Other poets stepped into the lights, but never quite reached that level of impact, although their words were strong, either tough or tender as necessary, and the dance was always compelling. Perspective, Helen Daigle’s illustration of Steve Cambron’s poem “Don’t Mess With Me Sky”, played with Rashomon-like shifts in perspective on nature, and featured a particularly bravura turn by Rob Morrow. Clockwise paired Shelby Shenkman with poet Kiki Petrosino and a lovely folk music score. The text was less here, strategically used to punctuate rather than lead the movement. Much more abstract was Mirror Me, which focused on intimacy in human interaction through language from Joanna Englert and choreography by Amanda Carrick.
The Choreographer’s Showcase under Robert Curran’s leadership has taken on a greater sense of mission, each program constructed around a theme and reliant upon the collaboration that reaches “across the aisles” to other Louisville creative to expand our understanding of dance.
Mr. Curran made a rare appearance as a dancer in Frames, a piece examining age much in the same way Lines deconstructed the linear and A Time…A Place explored psychological space. Working alongside Jeannde Ford and Lexa Daniels, the movement illustrated gestural language that was echoed in large format video projections. Even though there are no “frames” in moving digital images, the connotation of the celluloid frames in film ran parallel to the emphasis on hands and arms speaking in sign language and the multi-generational point-of-view represented by the trio of performers.
I always valued the studio performances for their stripped-down, behind-the-scenes aspect, but this Showcase took crucial steps in establishing itself as an essential part of the Louisville Ballet calendar: more polished and conceptual, despite introducing fresh work from young choreographers, some of whom were making their debut in that role. In his opening remarks, Mr.Curran stated in terms so plain as to command assent about how the company would step up its commitment to inclusion for a wider range of physical types, and how six of the seven choreographers for the evening were women.
Lest anyone think his statement was a cynical response to #metoo, a craven play to catch a trend, I will share that it was less than one year ago that company member Leigh Anne Albrechta stated to me in an interview that she could never see herself taking on the challenge of choreographing, yet here she was, debuting her first, estimable effort.

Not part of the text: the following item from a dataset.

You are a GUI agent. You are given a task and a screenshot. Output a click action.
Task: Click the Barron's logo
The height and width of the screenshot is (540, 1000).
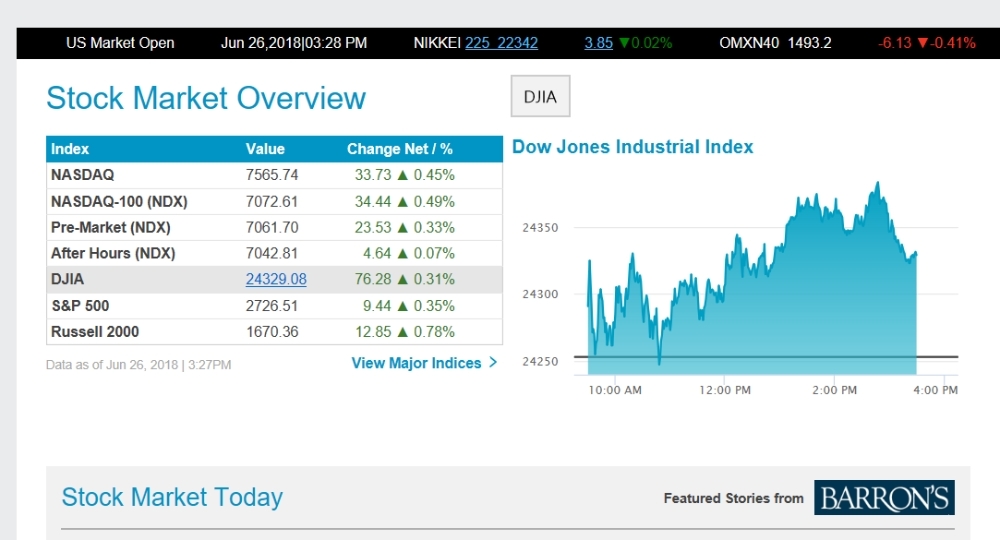click(x=884, y=497)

That didn’t happen overnight, but only as the result of being challenged by Curran and Guest Choreographer Lucas Jervies to get to work.
And that suggests there is even greater promise for the future.
January 23 – 27, 2018
Louisville Ballet Studios
315 East Main Street
Louisville, Kentucky 40202
Keith Waits is a native of Louisville who works at Louisville Visual Art during the days, where he is Managing Editor of their Artebella blog, and host of LVA’s Artebella On The Radio on WXOX-FM 97.1/ ARTxFM.com. But spends most of his evenings indulging his taste for theatre, music and visual arts. His work has appeared in Pure Uncut Candy, TheatreLouisville, and Louisville Mojo. He is now Managing Editor for Arts-Louisville.com.